Mensch-Roboter Kollaboration (MRK) in der Fabriksimulation

In der Fabrik der Zukunft arbeiten Robotiksysteme auf engstem Raum sicher und effizient mit Menschen zusammen. Dabei werden die Stärken und Fähigkeiten von Mensch und Maschine optimal genutzt und verbunden, so dass durch kognitive Unterstützung des Menschen und die Präzision der Maschine eine hohe Flexibilität für variable Produktionsaufgaben erreicht wird. Beim Entwurf von Produktionsumgebungen spielen Simulationen eine unersetzliche Rolle, da sie die Funktionsfähigkeit schon zu einem frühen Zeitpunkt im Entwurfsprozess überprüfbar machen. Die hybriden Produktionsumgebungen mit dem komplexen Zusammenspiel von Mensch und Roboter stellen die Simulation aber vor ganz neue Herausforderungen. In diesem Fachgespräch wurde über den Nutzen, das Potential und die Grenzen aktueller Simulationsansätze für die frühzeitige Entwurfsabsicherung kollaborativer Robotiksysteme anhand konkreter Anwendungsbeispiele intensiv diskutiert.

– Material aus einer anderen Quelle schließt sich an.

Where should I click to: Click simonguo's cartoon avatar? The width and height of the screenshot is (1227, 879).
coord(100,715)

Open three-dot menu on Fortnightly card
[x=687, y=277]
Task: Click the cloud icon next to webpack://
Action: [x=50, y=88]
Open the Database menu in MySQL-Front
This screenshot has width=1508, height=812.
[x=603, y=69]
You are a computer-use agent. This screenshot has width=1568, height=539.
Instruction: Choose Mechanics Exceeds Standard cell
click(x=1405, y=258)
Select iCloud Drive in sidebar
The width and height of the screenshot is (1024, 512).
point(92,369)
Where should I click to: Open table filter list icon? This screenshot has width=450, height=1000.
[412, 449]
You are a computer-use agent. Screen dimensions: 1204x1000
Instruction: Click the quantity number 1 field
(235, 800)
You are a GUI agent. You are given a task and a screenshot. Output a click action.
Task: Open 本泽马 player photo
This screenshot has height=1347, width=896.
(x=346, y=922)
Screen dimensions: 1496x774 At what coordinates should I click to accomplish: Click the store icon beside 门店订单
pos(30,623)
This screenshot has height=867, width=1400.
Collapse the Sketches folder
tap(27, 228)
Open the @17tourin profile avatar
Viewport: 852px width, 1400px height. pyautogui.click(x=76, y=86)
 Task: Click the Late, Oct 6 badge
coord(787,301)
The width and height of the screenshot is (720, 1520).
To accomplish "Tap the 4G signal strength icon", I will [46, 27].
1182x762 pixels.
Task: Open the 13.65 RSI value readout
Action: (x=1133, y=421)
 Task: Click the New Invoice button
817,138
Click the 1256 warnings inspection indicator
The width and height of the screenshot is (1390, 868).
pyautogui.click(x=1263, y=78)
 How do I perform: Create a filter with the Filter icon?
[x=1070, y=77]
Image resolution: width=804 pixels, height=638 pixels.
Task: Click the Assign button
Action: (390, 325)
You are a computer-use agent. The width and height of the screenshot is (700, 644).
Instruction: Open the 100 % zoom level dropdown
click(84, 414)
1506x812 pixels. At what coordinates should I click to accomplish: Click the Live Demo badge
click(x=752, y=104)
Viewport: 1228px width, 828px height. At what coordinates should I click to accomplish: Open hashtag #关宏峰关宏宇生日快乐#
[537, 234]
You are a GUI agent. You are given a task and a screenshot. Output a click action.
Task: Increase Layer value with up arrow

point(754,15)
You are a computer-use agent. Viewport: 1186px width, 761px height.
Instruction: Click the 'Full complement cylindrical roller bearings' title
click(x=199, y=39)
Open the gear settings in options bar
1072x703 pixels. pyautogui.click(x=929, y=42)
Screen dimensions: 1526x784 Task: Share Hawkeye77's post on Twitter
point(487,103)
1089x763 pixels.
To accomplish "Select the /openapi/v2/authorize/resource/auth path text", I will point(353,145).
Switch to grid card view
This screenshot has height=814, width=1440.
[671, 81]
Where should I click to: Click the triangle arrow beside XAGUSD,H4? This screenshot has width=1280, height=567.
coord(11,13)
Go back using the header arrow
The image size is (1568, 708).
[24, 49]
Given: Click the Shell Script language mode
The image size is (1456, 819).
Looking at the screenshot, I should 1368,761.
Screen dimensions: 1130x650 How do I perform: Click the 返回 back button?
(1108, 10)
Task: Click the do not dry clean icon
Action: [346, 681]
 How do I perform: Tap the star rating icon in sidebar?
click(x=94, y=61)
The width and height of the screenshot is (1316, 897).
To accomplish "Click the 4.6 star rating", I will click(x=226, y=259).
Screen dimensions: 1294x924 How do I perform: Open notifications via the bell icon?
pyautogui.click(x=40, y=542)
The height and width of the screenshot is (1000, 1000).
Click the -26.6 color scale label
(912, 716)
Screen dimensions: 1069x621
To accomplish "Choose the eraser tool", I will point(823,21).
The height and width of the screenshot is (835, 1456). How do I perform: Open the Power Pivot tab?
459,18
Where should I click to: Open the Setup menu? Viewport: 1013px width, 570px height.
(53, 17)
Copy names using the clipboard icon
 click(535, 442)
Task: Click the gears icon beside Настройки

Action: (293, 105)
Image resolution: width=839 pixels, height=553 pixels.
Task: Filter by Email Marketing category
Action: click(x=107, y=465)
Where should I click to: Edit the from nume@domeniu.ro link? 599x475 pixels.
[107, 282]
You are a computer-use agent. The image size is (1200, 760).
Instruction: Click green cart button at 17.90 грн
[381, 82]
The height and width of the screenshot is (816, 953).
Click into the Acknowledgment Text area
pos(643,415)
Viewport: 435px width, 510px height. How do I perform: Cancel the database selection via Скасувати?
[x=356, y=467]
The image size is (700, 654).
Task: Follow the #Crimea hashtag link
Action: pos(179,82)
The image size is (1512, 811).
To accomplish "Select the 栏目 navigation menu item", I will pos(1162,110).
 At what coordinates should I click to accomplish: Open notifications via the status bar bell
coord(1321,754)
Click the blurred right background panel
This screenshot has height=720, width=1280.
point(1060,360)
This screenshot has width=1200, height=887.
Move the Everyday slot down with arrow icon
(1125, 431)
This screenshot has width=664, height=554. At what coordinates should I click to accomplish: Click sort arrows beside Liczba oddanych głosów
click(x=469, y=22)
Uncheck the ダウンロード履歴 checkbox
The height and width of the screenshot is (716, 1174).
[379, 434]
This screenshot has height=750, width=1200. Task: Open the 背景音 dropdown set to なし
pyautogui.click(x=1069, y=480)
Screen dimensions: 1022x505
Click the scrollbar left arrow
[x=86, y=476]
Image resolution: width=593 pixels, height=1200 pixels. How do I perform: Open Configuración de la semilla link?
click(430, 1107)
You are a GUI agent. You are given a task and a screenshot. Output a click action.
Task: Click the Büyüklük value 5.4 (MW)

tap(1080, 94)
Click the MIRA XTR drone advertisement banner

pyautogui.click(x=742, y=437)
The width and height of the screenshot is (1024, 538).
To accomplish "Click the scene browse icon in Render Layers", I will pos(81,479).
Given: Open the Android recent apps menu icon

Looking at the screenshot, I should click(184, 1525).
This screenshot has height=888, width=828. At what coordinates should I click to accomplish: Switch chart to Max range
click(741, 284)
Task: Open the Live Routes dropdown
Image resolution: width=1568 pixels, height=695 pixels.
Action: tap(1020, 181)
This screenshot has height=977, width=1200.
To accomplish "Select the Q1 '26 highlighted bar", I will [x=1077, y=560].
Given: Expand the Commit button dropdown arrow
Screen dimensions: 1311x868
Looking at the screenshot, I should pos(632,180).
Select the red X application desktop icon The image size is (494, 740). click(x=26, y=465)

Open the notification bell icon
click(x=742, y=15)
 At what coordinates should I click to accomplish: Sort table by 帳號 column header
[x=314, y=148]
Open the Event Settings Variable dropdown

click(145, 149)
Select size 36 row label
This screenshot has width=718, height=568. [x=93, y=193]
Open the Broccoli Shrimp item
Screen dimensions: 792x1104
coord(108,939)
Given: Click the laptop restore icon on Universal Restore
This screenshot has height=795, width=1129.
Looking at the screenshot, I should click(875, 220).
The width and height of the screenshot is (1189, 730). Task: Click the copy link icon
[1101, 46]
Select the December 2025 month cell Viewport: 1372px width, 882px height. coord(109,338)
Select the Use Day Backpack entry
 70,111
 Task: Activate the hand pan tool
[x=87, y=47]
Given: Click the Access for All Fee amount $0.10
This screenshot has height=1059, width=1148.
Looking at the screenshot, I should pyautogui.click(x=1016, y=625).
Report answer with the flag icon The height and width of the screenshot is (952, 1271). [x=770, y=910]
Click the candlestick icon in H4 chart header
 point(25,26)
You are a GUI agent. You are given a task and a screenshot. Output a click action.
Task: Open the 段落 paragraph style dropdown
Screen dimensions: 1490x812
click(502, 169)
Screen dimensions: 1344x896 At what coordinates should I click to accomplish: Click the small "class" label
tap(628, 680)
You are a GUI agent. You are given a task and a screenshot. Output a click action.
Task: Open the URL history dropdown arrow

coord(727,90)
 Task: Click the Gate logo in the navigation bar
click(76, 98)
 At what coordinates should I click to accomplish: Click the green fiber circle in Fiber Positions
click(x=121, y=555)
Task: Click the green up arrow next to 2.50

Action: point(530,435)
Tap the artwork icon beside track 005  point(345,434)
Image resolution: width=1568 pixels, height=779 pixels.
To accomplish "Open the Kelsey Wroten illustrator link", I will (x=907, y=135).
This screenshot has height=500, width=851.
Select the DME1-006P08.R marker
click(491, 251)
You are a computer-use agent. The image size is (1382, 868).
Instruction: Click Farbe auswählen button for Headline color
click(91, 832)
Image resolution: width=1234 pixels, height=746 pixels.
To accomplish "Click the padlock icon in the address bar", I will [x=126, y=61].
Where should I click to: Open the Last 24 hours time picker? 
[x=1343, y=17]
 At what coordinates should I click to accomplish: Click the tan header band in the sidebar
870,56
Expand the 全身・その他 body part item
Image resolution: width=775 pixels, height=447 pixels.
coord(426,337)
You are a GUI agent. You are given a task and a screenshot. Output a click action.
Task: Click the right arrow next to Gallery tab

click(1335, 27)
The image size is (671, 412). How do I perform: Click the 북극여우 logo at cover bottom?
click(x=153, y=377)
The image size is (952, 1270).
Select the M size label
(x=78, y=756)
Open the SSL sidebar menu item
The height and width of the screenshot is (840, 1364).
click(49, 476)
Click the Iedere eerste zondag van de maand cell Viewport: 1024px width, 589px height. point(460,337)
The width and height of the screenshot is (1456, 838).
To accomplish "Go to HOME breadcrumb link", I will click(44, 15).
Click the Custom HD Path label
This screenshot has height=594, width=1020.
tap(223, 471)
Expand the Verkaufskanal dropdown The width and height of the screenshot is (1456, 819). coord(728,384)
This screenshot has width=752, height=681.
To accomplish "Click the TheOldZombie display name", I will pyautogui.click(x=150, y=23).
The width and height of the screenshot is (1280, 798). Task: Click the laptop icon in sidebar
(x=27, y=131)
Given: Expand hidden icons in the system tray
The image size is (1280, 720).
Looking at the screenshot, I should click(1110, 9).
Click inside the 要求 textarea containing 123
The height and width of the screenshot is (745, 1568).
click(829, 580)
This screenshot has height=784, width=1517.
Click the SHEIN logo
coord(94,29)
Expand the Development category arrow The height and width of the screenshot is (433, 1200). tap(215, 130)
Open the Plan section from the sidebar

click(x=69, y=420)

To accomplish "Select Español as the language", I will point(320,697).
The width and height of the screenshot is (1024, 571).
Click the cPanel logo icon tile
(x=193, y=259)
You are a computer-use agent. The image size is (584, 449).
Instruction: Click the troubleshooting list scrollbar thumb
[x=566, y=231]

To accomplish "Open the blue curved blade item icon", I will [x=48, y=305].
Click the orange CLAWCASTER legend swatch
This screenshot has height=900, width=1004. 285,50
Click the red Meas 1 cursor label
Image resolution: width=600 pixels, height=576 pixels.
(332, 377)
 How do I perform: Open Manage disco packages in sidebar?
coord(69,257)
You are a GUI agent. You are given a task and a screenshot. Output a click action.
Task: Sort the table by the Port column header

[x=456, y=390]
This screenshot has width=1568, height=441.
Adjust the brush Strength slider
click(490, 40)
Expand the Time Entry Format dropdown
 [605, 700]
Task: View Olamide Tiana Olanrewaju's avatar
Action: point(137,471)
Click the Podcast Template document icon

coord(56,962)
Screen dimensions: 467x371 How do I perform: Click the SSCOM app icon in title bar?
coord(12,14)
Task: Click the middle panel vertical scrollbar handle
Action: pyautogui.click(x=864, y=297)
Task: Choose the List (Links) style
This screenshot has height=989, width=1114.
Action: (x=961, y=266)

Spannende Vorträge und reger Austausch beim Get-Together im CITEC.

Das OWL Kompetenzzentrum für Virtual Prototyping & Simulation e.V. (ViProSim) befasst sich mit genau solchen Fragestellungen und steht für den direkten wettbewerbsneutralen Wissenstransfer zwischen Forschungseinrichtungen, Software-Anbietern und Anwendern aus der Industrie. In Kooperation mit Digital in NRW wurde das Fachgespräch am Standort Bielefeld organisiert. Gastgeber war das Forschungsinstitut für Kognition und Robotik (CoR-Lab) der Universität Bielefeld.

Die etwa 25 Teilnehmer freuten sich über interessante Vorträge zum Thema. Nach einer Begrüßung sprach Chris Douglass, Geschäftsführer Deutschland der Visual Components GmbH, über aktuelle Entwicklungen in der Robotersimulation. Gastgeber Dr. Sebastian Wrede (CoR-Lab) zeigte anschließend den simulationsgestützten Entwurf kooperativer Robotikanwendungen anhand von Beispielen aus der Praxis. Den Abschlussvortrag hielt Roland Behrens vom Fraunhofer IFF Magdeburg über neue Werkzeuge und Methoden für die zuverlässige Planung von sicheren MRK-Applikationen.

Die Kaffeepause im MMI-Transferlabor wurde für Live-Demonstrationen genutzt.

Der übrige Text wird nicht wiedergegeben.